The Legal Leverage of the TOC
Under most contracts—especially FIDIC—the Taking-Over Certificate (TOC) marks a critical shift in risk:
- Delay damages stop accruing
- Responsibility for care of the works transfers
- Retention release begins
- The contractor can begin demobilising
Until that certificate is issued, the contractor remains exposed. The project may be 99% complete, but in legal and financial terms, the job is still very much alive—and so are the risks.
When Delay Is No Longer a Problem (For the Employer)
During a boom, everyone’s in a rush. But when the market turns, so does the tempo. The same project that was urgent at award becomes far less critical at handover. There’s no tenant yet. No operator ready. No pressure to open.
Suddenly, it’s the contractor who’s ahead of schedule—and that’s a problem.
What does the employer do?
Withhold the TOC. Maintain the pressure. Stretch the punch list. Keep the risk of the site—its cost, its liability, its exposure—with the contractor, i.e. the party least able to recover it.
The result? A completed project… that still isn’t “complete enough.”
The Weaponised Punch List
Punch lists are meant to protect quality and to ensure that minor outstanding work and defects that do not prevent the beneficial use of the Works are recorded as such and completed progressively during the defects period. That is, they are supposed to facilitate the earliest possible handover whilst ensuring that the work is nonetheless 100% completed before the end of the defects period. But in many scenarios, they’re used to protect the employer’s bargaining position.
Contractors find themselves facing:
- Recycled defects already discussed and accepted
- Trivial cosmetic issues
- Shifting standards of “satisfaction”
- Growing lists that expand with every inspection
The goal is no longer completion. The goal is control. The employer knows the contractor has already spent the money. Demobilised resources. Handed over the keys. In that moment the TOC becomes a very powerful tool.
Minimising Your Risks
Contractors can’t stop the market from shifting—but they can reduce their exposure to this final-stage squeeze.

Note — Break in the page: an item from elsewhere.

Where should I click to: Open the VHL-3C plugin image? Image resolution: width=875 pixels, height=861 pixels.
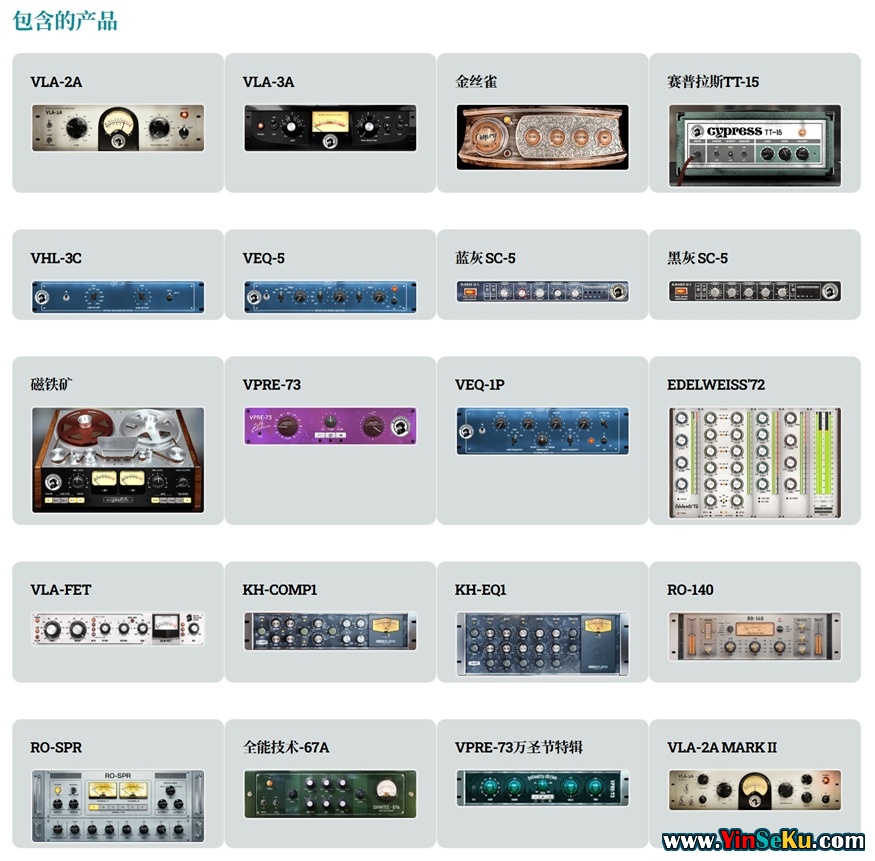click(x=118, y=296)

- Define Practical Completion with care. Avoid vague language. Push for objective criteria: functionality, accessibility, commissioning.
- Negotiate TOC triggers. Include provisions that allow partial taking-over or deem TOC issued when only minor defects remain.

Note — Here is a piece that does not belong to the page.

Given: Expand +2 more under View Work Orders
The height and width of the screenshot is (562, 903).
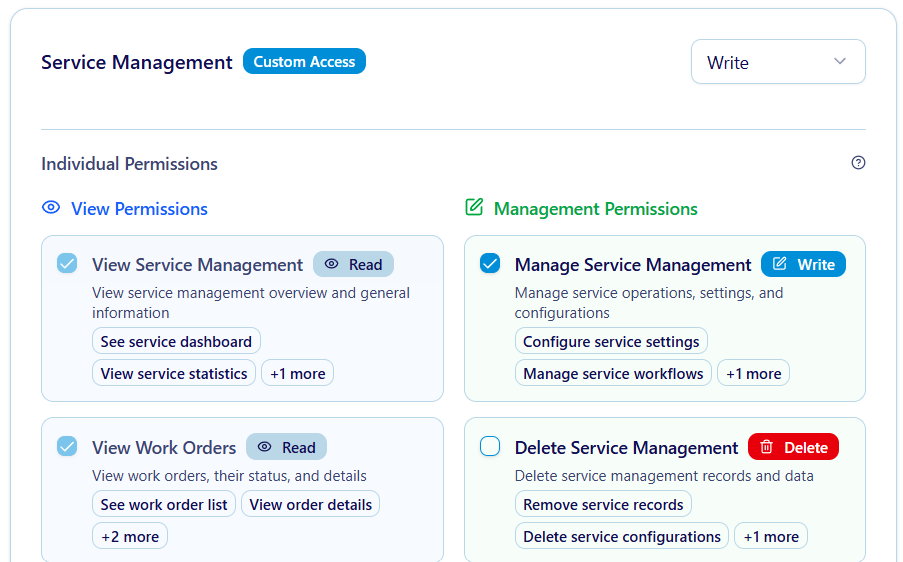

- Document relentlessly. Site photos, inspection logs, snagging lists, and correspondence become critical when TOC is withheld.
- Push back on moving targets. If the punch list begins to grow beyond reason, reserve your position clearly and early.
- Know your rights. TOC cannot be withheld for trivial issues under most standard forms. If it’s being used to apply commercial pressure, say so.
The key is to be as meticulous about what determines or defines Completion as you are about the price or the scope itself.
Until contractors assert their position earlier and seek to structure their contracts more tightly, the rules won’t change. Because in this game, heads they win. Tails you lose.